'''
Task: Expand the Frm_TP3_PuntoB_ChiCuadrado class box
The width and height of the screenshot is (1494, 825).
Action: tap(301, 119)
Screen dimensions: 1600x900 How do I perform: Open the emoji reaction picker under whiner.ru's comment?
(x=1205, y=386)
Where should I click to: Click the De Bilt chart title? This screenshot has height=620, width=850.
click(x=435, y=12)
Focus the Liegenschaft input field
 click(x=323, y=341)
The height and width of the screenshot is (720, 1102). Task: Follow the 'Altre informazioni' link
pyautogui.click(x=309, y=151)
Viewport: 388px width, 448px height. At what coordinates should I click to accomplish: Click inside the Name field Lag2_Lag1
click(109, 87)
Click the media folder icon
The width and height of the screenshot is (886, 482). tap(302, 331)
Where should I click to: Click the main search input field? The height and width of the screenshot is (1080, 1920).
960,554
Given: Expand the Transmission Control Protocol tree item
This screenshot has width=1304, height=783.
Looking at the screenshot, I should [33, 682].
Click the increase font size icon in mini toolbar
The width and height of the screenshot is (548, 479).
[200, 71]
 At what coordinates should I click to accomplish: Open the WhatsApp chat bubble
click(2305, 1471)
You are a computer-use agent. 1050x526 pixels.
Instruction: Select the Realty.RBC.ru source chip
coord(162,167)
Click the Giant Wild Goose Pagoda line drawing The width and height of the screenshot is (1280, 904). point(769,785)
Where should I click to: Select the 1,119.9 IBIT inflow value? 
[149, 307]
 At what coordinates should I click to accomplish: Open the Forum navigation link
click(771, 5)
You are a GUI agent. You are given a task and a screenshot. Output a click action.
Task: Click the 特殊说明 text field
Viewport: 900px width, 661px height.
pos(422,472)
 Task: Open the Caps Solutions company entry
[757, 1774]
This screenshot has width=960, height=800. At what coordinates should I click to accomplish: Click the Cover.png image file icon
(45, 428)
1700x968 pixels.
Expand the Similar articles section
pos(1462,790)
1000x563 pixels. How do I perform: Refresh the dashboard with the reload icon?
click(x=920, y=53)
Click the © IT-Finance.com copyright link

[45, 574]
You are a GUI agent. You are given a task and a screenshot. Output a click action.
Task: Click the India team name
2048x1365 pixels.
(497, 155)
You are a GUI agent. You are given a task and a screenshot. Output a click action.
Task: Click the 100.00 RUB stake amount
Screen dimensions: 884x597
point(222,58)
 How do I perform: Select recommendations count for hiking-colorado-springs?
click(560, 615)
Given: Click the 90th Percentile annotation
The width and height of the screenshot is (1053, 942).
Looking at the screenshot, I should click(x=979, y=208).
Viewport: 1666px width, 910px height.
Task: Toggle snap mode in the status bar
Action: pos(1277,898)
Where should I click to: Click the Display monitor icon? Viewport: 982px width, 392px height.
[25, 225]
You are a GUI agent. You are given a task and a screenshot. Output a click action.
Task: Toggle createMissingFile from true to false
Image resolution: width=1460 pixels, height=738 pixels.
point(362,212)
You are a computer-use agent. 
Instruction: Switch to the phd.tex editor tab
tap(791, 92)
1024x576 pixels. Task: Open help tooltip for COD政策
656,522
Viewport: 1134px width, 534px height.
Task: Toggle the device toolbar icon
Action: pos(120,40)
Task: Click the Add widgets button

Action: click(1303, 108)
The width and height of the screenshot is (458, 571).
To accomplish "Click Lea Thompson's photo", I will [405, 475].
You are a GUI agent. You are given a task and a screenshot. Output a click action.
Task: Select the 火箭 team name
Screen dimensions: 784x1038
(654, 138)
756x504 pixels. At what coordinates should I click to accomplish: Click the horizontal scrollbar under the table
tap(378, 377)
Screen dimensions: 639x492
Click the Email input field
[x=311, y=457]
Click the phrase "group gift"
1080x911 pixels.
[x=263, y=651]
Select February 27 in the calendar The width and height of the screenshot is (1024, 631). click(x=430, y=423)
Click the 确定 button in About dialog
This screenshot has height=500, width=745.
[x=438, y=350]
'''
INSTRUCTIONS TO FOLLOW: Please retype the whole of the material above exactly.

SOLUTION BELOW:
Task: Expand the Frm_TP3_PuntoB_ChiCuadrado class box
The width and height of the screenshot is (1494, 825).
Action: tap(301, 119)
Screen dimensions: 1600x900 How do I perform: Open the emoji reaction picker under whiner.ru's comment?
(x=1205, y=386)
Where should I click to: Click the De Bilt chart title? This screenshot has height=620, width=850.
click(x=435, y=12)
Focus the Liegenschaft input field
 click(x=323, y=341)
The height and width of the screenshot is (720, 1102). Task: Follow the 'Altre informazioni' link
pyautogui.click(x=309, y=151)
Viewport: 388px width, 448px height. At what coordinates should I click to accomplish: Click inside the Name field Lag2_Lag1
click(109, 87)
Click the media folder icon
The width and height of the screenshot is (886, 482). tap(302, 331)
Where should I click to: Click the main search input field? The height and width of the screenshot is (1080, 1920).
960,554
Given: Expand the Transmission Control Protocol tree item
This screenshot has width=1304, height=783.
Looking at the screenshot, I should [33, 682].
Click the increase font size icon in mini toolbar
The width and height of the screenshot is (548, 479).
[200, 71]
 At what coordinates should I click to accomplish: Open the WhatsApp chat bubble
click(2305, 1471)
You are a computer-use agent. 1050x526 pixels.
Instruction: Select the Realty.RBC.ru source chip
coord(162,167)
Click the Giant Wild Goose Pagoda line drawing The width and height of the screenshot is (1280, 904). point(769,785)
Where should I click to: Select the 1,119.9 IBIT inflow value? 
[149, 307]
 At what coordinates should I click to accomplish: Open the Forum navigation link
click(771, 5)
You are a GUI agent. You are given a task and a screenshot. Output a click action.
Task: Click the 特殊说明 text field
Viewport: 900px width, 661px height.
pos(422,472)
 Task: Open the Caps Solutions company entry
[757, 1774]
This screenshot has width=960, height=800. At what coordinates should I click to accomplish: Click the Cover.png image file icon
(45, 428)
1700x968 pixels.
Expand the Similar articles section
pos(1462,790)
1000x563 pixels. How do I perform: Refresh the dashboard with the reload icon?
click(x=920, y=53)
Click the © IT-Finance.com copyright link

[45, 574]
You are a GUI agent. You are given a task and a screenshot. Output a click action.
Task: Click the India team name
2048x1365 pixels.
(497, 155)
You are a GUI agent. You are given a task and a screenshot. Output a click action.
Task: Click the 100.00 RUB stake amount
Screen dimensions: 884x597
point(222,58)
 How do I perform: Select recommendations count for hiking-colorado-springs?
click(560, 615)
Given: Click the 90th Percentile annotation
The width and height of the screenshot is (1053, 942).
Looking at the screenshot, I should click(x=979, y=208).
Viewport: 1666px width, 910px height.
Task: Toggle snap mode in the status bar
Action: pos(1277,898)
Where should I click to: Click the Display monitor icon? Viewport: 982px width, 392px height.
[25, 225]
You are a GUI agent. You are given a task and a screenshot. Output a click action.
Task: Toggle createMissingFile from true to false
Image resolution: width=1460 pixels, height=738 pixels.
point(362,212)
You are a computer-use agent. 
Instruction: Switch to the phd.tex editor tab
tap(791, 92)
1024x576 pixels. Task: Open help tooltip for COD政策
656,522
Viewport: 1134px width, 534px height.
Task: Toggle the device toolbar icon
Action: pos(120,40)
Task: Click the Add widgets button

Action: click(1303, 108)
The width and height of the screenshot is (458, 571).
To accomplish "Click Lea Thompson's photo", I will [405, 475].
You are a GUI agent. You are given a task and a screenshot. Output a click action.
Task: Select the 火箭 team name
Screen dimensions: 784x1038
(654, 138)
756x504 pixels. At what coordinates should I click to accomplish: Click the horizontal scrollbar under the table
tap(378, 377)
Screen dimensions: 639x492
Click the Email input field
[x=311, y=457]
Click the phrase "group gift"
1080x911 pixels.
[x=263, y=651]
Select February 27 in the calendar The width and height of the screenshot is (1024, 631). click(x=430, y=423)
Click the 确定 button in About dialog
This screenshot has height=500, width=745.
[x=438, y=350]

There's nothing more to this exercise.